**DATA PROVIDED:**

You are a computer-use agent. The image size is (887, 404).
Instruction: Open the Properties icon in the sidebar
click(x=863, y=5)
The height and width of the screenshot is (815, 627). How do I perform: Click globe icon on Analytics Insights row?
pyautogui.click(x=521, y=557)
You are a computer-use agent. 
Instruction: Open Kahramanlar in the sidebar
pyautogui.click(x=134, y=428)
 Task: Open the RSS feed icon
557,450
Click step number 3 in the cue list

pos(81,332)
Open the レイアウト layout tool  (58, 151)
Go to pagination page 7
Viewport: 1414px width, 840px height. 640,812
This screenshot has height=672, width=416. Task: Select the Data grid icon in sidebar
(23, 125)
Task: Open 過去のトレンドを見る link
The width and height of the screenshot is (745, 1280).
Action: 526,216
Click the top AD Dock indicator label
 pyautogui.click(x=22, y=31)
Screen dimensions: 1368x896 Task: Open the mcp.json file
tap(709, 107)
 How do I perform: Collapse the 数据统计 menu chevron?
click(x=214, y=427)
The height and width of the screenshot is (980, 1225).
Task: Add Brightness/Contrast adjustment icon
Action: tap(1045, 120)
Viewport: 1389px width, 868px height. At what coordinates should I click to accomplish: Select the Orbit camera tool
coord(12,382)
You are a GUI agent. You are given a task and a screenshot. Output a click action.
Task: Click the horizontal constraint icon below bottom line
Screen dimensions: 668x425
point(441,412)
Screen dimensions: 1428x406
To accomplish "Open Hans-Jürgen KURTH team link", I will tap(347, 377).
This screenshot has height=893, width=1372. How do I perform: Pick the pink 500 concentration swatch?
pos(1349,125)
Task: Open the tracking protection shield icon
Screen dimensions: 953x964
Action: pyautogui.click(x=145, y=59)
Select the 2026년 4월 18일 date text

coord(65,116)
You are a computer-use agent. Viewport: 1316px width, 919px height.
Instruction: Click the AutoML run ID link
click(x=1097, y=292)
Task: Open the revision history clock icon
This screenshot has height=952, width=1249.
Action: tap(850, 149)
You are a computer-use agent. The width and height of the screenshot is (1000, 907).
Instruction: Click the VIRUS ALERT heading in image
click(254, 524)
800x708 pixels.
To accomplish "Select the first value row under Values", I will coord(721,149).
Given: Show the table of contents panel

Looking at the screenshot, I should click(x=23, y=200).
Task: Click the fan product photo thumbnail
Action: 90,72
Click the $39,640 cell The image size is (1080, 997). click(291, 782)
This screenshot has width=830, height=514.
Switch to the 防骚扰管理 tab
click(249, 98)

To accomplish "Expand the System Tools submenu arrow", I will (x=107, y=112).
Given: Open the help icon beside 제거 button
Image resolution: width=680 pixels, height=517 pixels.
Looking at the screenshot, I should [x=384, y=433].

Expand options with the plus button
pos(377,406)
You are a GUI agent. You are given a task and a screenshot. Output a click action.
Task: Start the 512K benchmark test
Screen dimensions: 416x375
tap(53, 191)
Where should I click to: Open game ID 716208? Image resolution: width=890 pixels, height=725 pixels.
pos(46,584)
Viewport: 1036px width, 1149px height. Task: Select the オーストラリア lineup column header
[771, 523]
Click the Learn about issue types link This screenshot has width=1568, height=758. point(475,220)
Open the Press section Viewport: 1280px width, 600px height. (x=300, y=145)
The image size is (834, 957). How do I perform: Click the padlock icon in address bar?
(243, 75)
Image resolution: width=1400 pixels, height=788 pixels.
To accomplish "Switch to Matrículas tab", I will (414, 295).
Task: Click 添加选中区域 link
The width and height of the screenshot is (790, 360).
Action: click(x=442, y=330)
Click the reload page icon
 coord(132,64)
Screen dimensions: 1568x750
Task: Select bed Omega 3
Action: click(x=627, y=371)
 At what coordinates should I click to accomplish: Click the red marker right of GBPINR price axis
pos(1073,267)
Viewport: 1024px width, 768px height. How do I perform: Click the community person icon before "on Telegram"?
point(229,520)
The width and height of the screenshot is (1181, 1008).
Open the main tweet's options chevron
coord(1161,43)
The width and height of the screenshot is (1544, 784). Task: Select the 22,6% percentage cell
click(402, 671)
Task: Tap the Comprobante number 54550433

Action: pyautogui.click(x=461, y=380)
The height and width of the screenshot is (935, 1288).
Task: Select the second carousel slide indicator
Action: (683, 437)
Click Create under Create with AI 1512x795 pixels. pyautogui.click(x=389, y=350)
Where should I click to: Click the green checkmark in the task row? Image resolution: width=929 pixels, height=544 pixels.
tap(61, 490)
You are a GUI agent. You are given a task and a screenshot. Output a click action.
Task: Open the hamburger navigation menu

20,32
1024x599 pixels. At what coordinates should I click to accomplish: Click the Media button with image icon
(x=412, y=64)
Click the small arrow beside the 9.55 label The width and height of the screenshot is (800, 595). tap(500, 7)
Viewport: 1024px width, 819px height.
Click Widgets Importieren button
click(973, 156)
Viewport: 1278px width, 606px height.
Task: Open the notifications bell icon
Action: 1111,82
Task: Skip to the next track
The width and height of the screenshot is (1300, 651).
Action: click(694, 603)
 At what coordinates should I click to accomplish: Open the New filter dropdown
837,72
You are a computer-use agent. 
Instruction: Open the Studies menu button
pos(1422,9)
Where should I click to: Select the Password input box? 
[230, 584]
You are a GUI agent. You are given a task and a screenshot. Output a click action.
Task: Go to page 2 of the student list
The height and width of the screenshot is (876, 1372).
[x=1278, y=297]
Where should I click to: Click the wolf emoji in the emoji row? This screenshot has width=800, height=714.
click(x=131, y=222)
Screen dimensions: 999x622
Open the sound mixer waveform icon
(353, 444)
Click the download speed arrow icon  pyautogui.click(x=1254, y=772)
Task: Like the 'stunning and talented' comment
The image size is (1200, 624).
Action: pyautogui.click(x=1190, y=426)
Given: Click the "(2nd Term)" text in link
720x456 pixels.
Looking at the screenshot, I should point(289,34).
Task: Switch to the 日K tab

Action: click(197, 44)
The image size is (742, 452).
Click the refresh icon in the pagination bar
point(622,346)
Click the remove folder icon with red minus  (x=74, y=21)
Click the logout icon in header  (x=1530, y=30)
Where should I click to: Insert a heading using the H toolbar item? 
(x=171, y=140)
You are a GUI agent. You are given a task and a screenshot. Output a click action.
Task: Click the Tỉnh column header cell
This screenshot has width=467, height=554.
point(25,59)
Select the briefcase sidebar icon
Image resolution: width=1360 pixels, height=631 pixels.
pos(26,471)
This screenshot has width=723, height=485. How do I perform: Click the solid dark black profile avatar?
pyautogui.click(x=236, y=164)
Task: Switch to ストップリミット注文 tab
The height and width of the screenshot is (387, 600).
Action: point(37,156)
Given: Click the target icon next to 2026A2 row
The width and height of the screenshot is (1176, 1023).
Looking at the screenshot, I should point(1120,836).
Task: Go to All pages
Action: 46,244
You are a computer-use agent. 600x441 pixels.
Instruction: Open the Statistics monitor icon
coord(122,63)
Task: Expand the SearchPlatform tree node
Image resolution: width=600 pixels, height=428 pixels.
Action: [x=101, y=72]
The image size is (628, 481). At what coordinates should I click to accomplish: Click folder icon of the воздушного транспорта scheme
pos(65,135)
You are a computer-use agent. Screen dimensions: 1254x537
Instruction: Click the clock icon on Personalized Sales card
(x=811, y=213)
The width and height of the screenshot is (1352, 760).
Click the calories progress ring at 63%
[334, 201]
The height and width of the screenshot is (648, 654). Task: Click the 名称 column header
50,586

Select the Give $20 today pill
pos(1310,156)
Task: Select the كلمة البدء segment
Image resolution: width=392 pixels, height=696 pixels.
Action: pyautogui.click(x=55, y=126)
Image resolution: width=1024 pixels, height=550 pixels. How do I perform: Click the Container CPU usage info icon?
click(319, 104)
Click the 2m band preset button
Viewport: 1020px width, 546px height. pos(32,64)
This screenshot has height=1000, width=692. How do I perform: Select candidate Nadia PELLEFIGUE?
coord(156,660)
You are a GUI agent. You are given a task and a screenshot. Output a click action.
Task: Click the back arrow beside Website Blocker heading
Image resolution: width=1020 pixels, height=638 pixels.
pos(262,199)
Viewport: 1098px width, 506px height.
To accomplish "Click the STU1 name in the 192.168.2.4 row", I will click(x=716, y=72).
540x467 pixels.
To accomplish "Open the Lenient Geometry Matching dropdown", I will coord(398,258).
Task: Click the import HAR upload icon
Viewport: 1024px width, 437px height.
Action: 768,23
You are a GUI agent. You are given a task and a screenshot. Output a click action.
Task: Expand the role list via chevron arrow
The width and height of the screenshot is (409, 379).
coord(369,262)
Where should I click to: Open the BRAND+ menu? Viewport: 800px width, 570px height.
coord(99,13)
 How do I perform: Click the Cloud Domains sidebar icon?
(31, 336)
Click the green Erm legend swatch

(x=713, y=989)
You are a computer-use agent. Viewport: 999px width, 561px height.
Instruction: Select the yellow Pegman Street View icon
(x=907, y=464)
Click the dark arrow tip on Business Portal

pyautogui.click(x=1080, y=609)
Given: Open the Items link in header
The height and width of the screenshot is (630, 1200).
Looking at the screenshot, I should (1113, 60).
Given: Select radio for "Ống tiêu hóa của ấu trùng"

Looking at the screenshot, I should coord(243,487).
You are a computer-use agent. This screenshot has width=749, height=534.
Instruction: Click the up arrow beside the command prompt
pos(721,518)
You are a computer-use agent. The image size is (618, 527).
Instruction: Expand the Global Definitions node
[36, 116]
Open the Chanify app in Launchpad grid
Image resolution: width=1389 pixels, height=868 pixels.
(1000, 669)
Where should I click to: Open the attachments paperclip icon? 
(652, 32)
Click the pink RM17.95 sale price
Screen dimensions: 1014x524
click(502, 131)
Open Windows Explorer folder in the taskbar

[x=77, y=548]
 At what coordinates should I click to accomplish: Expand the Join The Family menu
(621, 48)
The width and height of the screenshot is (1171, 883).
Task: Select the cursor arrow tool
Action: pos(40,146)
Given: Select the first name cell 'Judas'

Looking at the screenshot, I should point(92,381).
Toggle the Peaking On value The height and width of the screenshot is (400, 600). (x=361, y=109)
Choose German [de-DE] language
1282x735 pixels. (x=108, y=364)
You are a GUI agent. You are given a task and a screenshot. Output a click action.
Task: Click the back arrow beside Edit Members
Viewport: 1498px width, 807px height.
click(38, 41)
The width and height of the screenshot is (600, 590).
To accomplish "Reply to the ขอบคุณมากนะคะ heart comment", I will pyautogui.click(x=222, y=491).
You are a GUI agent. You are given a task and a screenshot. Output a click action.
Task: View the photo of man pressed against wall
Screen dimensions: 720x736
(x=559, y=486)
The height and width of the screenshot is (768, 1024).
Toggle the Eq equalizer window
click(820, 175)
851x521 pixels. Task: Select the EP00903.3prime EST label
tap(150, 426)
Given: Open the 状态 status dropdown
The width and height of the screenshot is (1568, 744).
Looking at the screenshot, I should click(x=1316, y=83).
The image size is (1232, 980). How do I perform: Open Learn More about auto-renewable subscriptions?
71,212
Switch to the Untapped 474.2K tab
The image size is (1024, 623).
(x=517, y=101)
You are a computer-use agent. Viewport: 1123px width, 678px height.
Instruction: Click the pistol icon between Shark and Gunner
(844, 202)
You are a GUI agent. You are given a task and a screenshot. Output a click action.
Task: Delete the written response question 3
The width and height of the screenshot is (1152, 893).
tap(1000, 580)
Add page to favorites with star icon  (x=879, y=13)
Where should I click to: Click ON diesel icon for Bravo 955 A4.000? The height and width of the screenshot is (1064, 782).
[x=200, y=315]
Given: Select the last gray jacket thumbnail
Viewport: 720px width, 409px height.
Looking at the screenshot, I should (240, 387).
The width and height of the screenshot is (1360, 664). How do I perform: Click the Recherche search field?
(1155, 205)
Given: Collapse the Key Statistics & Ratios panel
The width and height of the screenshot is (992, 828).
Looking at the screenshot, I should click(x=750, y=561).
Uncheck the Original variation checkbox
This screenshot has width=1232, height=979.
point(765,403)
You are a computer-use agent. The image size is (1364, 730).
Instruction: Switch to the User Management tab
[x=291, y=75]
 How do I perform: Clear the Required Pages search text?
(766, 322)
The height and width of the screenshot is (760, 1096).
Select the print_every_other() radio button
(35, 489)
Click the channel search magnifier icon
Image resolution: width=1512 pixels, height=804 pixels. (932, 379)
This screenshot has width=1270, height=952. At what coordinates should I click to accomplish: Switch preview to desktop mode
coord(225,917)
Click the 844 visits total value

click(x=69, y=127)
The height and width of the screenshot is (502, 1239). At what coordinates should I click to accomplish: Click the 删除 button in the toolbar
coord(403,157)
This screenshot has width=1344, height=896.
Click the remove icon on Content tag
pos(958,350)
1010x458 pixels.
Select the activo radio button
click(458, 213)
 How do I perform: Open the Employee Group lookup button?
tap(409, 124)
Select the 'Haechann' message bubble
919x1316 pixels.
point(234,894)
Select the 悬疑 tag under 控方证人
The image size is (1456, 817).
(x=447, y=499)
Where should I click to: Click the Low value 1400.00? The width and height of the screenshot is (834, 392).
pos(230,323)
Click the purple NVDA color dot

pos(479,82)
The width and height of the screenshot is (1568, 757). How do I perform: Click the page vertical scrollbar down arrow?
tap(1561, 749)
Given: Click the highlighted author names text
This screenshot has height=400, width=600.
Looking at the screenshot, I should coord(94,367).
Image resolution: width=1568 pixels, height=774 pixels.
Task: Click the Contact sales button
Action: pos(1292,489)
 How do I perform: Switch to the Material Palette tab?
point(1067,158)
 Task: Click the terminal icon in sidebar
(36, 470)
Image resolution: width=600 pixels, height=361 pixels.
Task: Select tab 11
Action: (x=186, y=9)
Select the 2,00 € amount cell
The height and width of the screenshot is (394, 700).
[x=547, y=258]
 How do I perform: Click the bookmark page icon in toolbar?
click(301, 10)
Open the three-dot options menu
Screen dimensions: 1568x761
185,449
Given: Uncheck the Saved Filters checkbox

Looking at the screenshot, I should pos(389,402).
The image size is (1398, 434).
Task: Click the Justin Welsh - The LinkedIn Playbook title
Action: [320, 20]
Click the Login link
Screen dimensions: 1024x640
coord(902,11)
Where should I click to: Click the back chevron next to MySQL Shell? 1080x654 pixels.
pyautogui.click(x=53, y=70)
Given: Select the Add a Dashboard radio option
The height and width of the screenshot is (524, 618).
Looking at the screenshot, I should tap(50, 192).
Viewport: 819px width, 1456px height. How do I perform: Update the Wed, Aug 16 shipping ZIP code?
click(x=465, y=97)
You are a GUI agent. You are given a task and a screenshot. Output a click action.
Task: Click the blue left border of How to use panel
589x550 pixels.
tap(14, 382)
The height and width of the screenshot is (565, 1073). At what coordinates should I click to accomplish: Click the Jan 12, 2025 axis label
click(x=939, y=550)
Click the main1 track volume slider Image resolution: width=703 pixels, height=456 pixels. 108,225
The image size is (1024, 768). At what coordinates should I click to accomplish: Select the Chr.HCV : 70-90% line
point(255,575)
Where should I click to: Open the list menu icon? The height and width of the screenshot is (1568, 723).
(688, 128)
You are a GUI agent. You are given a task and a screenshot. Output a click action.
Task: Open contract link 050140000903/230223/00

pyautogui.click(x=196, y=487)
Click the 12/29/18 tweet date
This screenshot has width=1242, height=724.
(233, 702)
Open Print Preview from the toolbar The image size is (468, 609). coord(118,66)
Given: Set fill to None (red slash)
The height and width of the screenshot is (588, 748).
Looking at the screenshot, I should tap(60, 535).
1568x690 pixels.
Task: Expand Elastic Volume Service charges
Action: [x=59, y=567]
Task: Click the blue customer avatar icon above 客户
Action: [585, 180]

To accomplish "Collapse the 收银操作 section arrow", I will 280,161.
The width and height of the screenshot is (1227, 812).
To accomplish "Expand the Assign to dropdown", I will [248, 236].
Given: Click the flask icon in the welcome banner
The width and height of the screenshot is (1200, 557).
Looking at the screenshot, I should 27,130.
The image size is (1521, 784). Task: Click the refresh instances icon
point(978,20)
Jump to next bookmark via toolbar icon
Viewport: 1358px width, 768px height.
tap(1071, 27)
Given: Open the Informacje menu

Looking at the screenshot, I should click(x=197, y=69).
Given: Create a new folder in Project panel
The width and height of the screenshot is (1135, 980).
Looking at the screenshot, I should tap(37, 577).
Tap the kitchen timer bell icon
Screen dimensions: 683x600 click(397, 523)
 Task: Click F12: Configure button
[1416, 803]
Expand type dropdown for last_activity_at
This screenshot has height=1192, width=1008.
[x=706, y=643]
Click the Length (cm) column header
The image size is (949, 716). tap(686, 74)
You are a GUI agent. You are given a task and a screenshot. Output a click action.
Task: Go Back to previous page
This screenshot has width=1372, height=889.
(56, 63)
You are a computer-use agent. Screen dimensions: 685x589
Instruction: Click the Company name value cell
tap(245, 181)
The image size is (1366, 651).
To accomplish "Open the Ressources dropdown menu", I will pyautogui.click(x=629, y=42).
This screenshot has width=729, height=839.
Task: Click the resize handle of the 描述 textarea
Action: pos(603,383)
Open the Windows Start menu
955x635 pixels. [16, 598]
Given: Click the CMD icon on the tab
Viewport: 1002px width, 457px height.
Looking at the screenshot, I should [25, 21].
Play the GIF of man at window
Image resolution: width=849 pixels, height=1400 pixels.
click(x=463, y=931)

**WHAT TO WORK ON:**
From the material above, please return each line containing "section".

**TASK SOLUTION:**
Open the Press section Viewport: 1280px width, 600px height. (x=300, y=145)
To accomplish "Collapse the 收银操作 section arrow", I will 280,161.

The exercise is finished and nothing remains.